Customer reviews are the backbone of sites like Amazon (where they have turned into a platform for some of the most inspired comedic writing on the Internet), but it can be difficult for smaller retailers to convince shoppers to leave feedback. Orankl, a Y Combinator-backed startup, wants to give all e-commerce businesses the same tools as their larger rivals.
The company’s first product is a review system that can be installed with one click on supported platforms like Shopify or by copying-and-pasting a few lines of code. Feedback forms automatically match the style of each site and the system generates emails that remind customers to leave a review. The startup says some of the sites that have already installed its review system have increased sales by 15% to 20%.
The review system is part of a “broader vision” for Orankl, says co-founder João Batalha. The company has already launched an email marketing platform and is working on a recommendation engine.
All four members of Orankl’s founding team–brothers João and Luís Batalha, Micael Oliveira, and Craig Kochis–met while studying at MIT. After graduating, João Batalha and Kochis worked at social commerce site Lockerz, where they saw the importance of reviews in driving user engagement and sales.
“A lot of people don’t realize how important reviews are. Amazon puts a lot of effort into things like Amazon Vine, where they give out things for people to review. They get around 35 reviews per second and it drives a lot of sales,” says Batalha.
The massive number of reviews on Amazon means that shoppers often make it their first destination while researching a product. Of course, that makes them more inclined to order from the site, too, even if there are other online retailers that offer the same item for less.
Batalha says reviews benefit less well-known vendors by helping assure shoppers that their site is legitimate. It also gives sellers a chance to show off their customer service by addressing complaints in a public forum. Many of Orankl’s current clients manufacture their own products and use the review system to survey customers or message them privately.
One example of a smaller retailer that has successfully built a rich database of product reviews is headphone seller HeadRoom because its niche market of audiophiles are engaged and very opinionated.
“They have a community of shoppers who are always there and leave reviews. Regardless of what kind of review system they use, users will leave an opinion,” says Batalha. “But to get an average person to leave a review, you need to optimize it.”
In order to get customers to leave reviews, many sites offer incentives like discounts or free shipping. Orankl’s goal, on the other hand, is to achieve a high conversion rate without costing retailers money.
The system automatically sends an email to customers soon after they receive an item. The startup originally embedded a review form in the message, but that didn’t work with all email clients. So they took out the form and replaced it with a star rating system. Once customers select a rating, Orankl takes them to a form on the retailer’s site where they are encouraged to write feedback.

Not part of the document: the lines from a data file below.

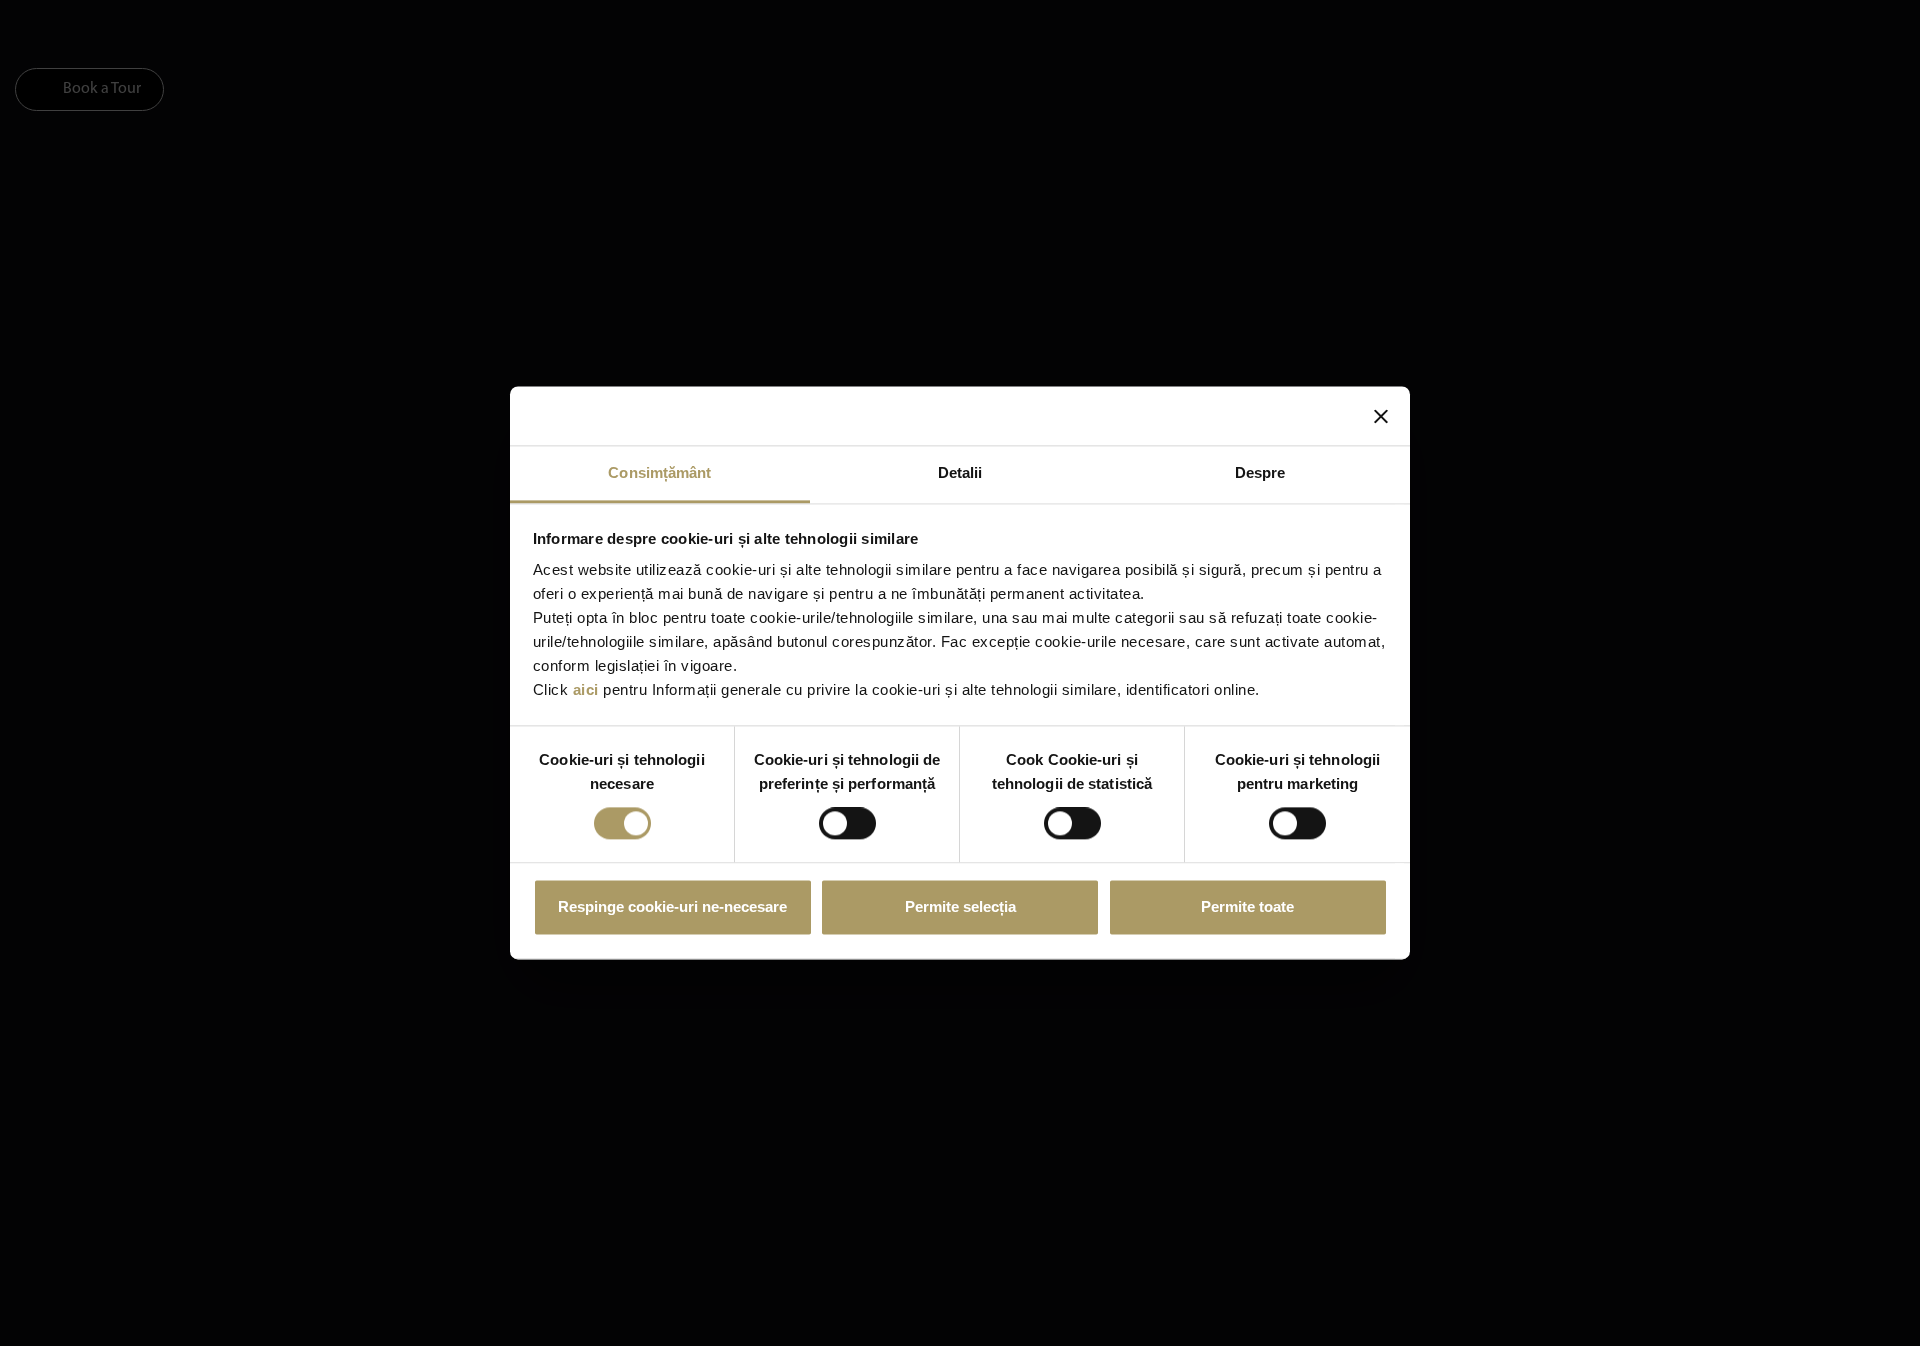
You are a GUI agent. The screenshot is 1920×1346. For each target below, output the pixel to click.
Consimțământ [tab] (659, 472)
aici (586, 689)
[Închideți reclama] (1381, 416)
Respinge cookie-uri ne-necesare (672, 906)
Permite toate (1247, 906)
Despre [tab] (1260, 472)
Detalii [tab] (960, 472)
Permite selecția (960, 906)
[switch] (847, 824)
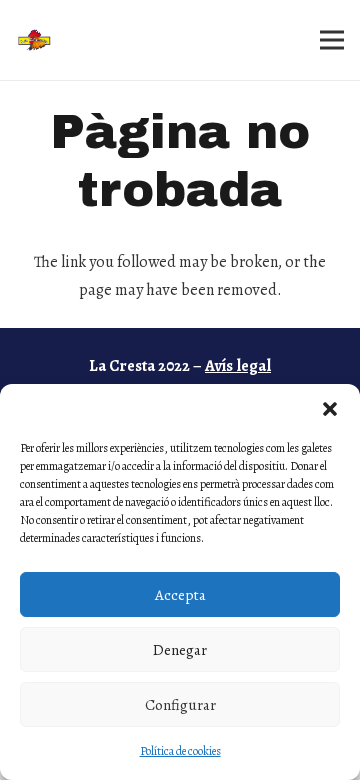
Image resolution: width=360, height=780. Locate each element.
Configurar (180, 705)
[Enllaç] (36, 40)
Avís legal (238, 366)
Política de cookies (180, 751)
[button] (330, 409)
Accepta (180, 595)
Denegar (180, 650)
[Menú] (332, 40)
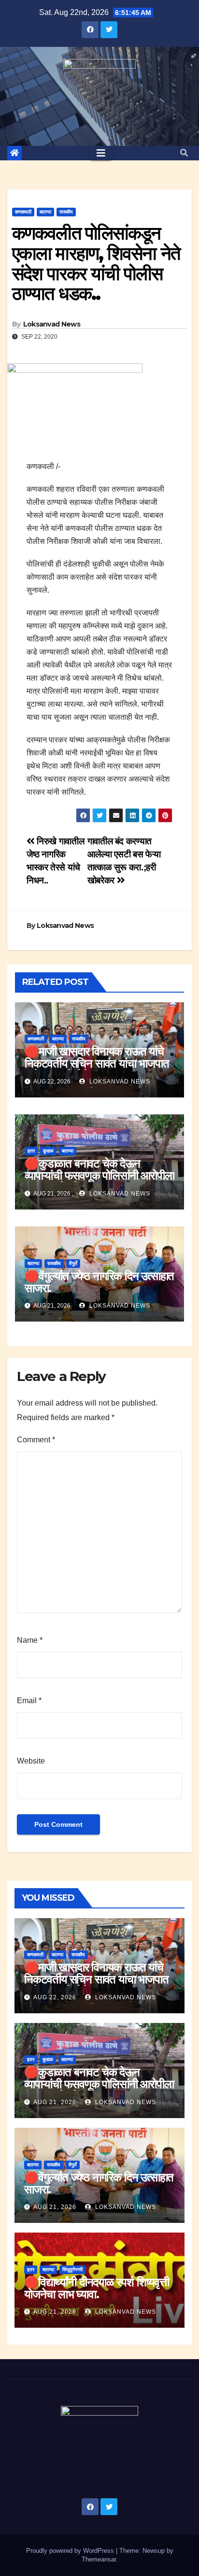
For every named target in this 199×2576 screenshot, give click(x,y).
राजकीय (66, 211)
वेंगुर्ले (73, 1263)
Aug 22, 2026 (54, 1997)
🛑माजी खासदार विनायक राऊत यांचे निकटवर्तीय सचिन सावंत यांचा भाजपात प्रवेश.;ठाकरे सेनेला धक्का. (97, 1063)
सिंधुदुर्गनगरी (72, 2269)
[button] (184, 153)
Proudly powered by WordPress (71, 2550)
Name (30, 1640)
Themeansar (99, 2559)
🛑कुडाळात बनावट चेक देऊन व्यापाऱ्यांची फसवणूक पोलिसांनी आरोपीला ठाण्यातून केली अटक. (99, 1175)
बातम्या (45, 211)
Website (31, 1761)
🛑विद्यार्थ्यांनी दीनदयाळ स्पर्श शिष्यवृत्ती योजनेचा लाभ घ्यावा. (96, 2288)
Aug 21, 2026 (54, 2102)
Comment (36, 1440)
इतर (31, 1150)
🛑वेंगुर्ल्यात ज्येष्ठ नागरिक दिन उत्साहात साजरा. (99, 1282)
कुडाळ (48, 1150)
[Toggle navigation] (101, 153)
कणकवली (23, 211)
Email (29, 1700)
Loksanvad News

Batalha says this one-click system has scored a 20% conversion rate. The startup also wants to develop better ways of organizing reviews, instead of just sorting them by rating, and find ways to move away from the standard five-star system.
Orankl focused on email marketing next because it can be much more effective than social media, but promotional emails that attract shoppers instead of getting tossed into spam are hard to write.
Orankl automatically creates and sends out emails with product recommendations based on data they collect across sites using their review system. It looks at when individual users are most likely to shop, what kind of products they look at, and what they ultimately purchase.
The startup’s next step is to build a recommendation system that will market items to shoppers based on their activity across all stores using Orankl’s e-commerce tools.
“There are strong network effects as we get more and more stores using our system, because the information we get for each user comes from a number of stores instead of just one,” says Batalha.